Toussaint Twofer
"Action Time" (Ellison-Batts-Hendrix)
from Phoenix, Labelle, Epic Records, 1975
Allen Toussaint's contributions to New Orleans music over his 40+ year career as a musician, songwriter, arranger, producer, performer, and studio-owner cannot be praised enough. By the early 1970's, he was signed as an artist to Warner Brothers/Reprise, producing the Meters (his studio band) for the label, having numerous hip artist of the day cover his material, and beginning a decade of well-respected work as a sought-after producer for rock, pop and soul artists, many of whom recorded at Sea-Saint Studios in New Orleans, which was owned by Allen and his business partner, Marshall Sehorn. Learn more about this man and his work, if you are unfamiliar. Books could and should be written on his amazing career.
We start off today's offerings with Labelle's "Action Time" from their 1975 vintage album, Phoenix, which, surprisingly to me, has not been reissued on CD. The record was produced by Mr. Toussaint at Sea-Saint (which, by the way, he sold several years ago). The sessions are full of the city's finest musical notables: James Booker (organ), Herman Ernest, III (drums), George Porter, Jr (bass), Leo Nocentelli (guitar), Teddy Royal (guitar), Toussaint (keyboards), as well as a host of others. This was Toussaint's second production go-round for the group, having arranged and directed their fourth and most successful LP from 1974, Nightbirds, containing the #1 hit, "Lady Marmalade". While he didn't write the tune, his killer arrangement and use of the best and funkiest local musicians made it an indelible hallmark of the era and puts to shame the Moulin Rogue cover from a few years ago. That song pushed Labelle's popularity to the top.
Everything about Labelle (Patti Labelle, Sarah Dash, and Nona Hendrix) by then was over the top, from their "aliens landed in our hair-do's and dressed us for Mardi Gras" appearance, leaving plenty of exposed skin, to their rhythmic, athletic stage shows and swooping, whooping, nearly supersonic vocal delivery. If I remember correctly, Patti Labelle implied in an interview back in the day that no performance was complete for them until they literally reached a climax. The way Patti and the girls could hit those highs while doing the syncopated wild thing dance, I doubt that they faked their orgasms. So, where else would a brash, soulful, funky vocal group want to try to capture some of that fire but in the Home of the Groove. "Lady Marmalade" put them on the big hit map; and they came back to Toussaint to see if they could do it again, which, sad to say, they could not. But they made a good record that got up to #10 on the R&B album charts.
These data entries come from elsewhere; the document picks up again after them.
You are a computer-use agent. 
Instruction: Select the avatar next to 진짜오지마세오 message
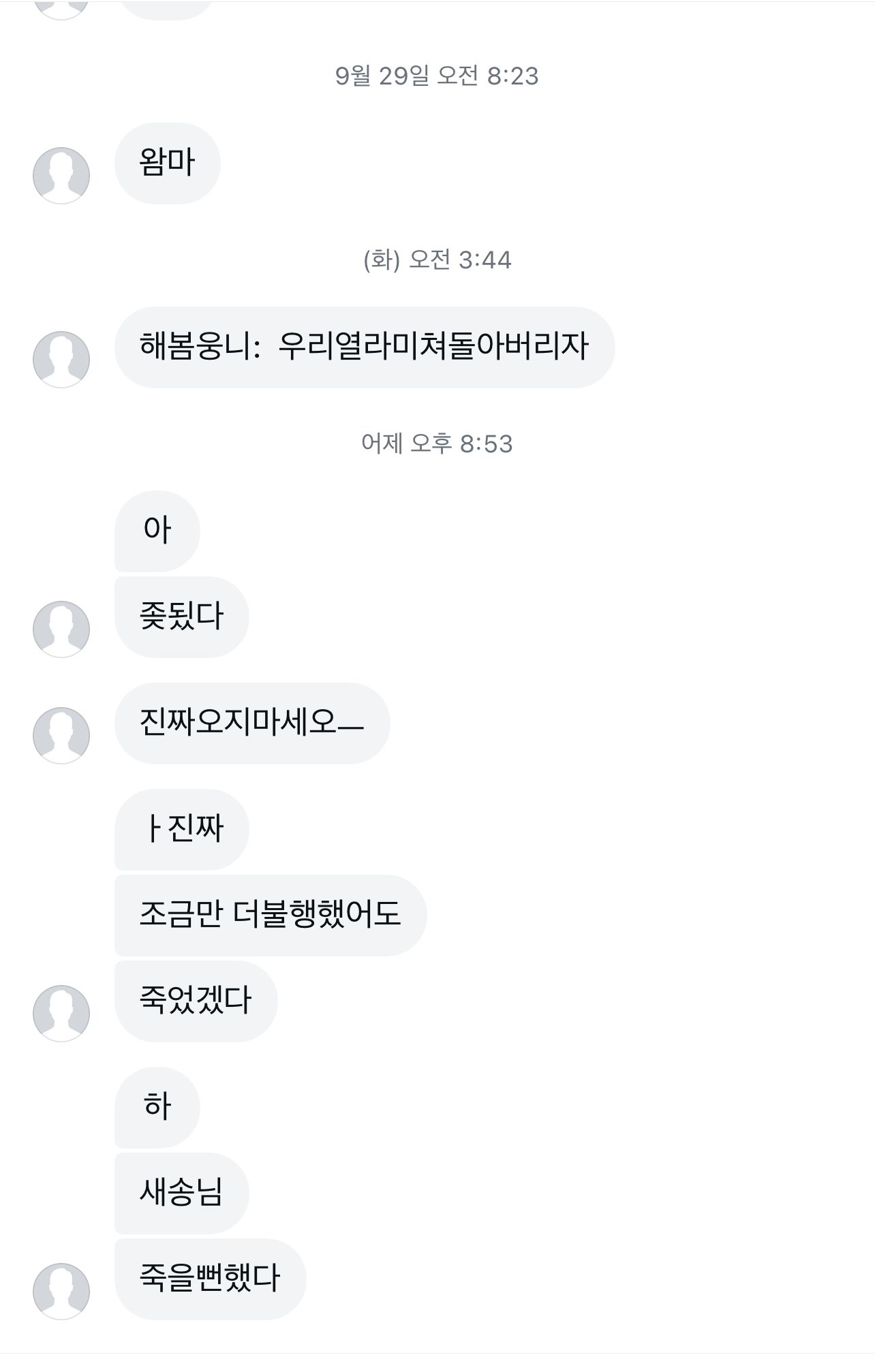point(61,735)
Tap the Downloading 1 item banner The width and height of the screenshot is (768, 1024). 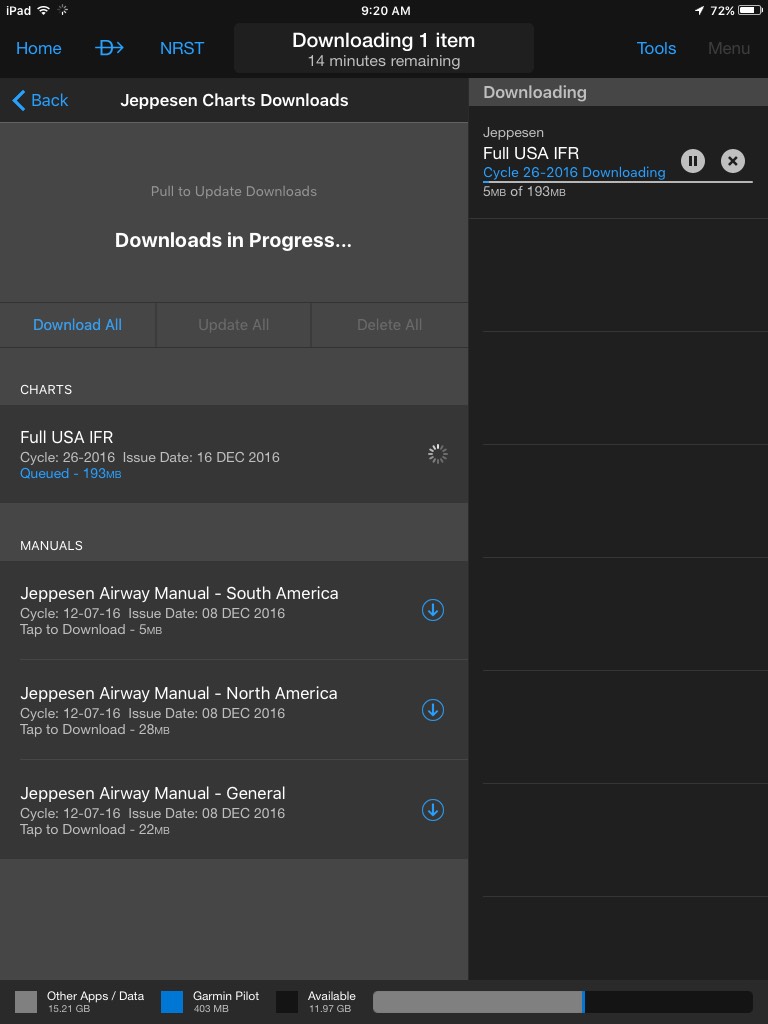coord(382,47)

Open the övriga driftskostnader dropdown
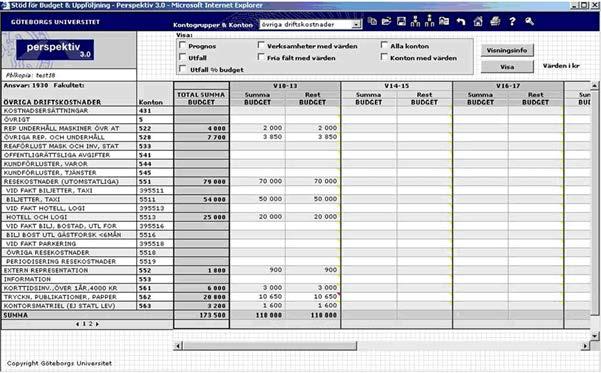tap(356, 24)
"Action Time" was written by group member Nona Hendrix along with Edward Batts and James Ellison, who played guitar and keyboards respectively for Labelle. The arrangement is a great example of what Toussaint could do, making a song with rather inconsequential lyrics percolate and groove insistently. I'll hazard a guess that Booker is on organ here, Toussaint on piano, Nocentelli on wah-wah guitar; and probably Carmine Rojas is on bass (it just doesn't sound like GP, Jr.). It's no "Lady Marmalade", but it still grooves quite nicely, thank you.